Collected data
----------
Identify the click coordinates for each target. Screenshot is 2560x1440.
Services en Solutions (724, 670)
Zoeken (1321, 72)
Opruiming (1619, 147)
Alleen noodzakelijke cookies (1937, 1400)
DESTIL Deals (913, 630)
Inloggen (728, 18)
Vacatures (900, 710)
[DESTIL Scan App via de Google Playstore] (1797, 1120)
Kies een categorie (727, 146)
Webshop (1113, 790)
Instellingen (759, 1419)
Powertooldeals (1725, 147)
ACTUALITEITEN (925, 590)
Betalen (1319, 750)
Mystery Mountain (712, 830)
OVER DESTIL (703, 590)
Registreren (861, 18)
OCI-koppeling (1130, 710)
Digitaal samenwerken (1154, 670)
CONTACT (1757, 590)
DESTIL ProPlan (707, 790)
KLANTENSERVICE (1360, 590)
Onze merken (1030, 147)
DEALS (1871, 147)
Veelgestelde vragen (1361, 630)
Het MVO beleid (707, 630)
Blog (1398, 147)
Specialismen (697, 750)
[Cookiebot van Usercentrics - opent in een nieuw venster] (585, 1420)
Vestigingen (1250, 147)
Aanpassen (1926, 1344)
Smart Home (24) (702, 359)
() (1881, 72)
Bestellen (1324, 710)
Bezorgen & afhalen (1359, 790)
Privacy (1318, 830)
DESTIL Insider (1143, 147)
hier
----------
Exercise directions
Restate exactly each line of the data from the one bearing "Het MVO beleid (707, 630)" to the end, and add nothing.

Exercise solution
Het MVO beleid (707, 630)
Blog (1398, 147)
Specialismen (697, 750)
[Cookiebot van Usercentrics - opent in een nieuw venster] (585, 1420)
Vestigingen (1250, 147)
Aanpassen (1926, 1344)
Smart Home (24) (702, 359)
() (1881, 72)
Bestellen (1324, 710)
Bezorgen & afhalen (1359, 790)
Privacy (1318, 830)
DESTIL Insider (1143, 147)
hier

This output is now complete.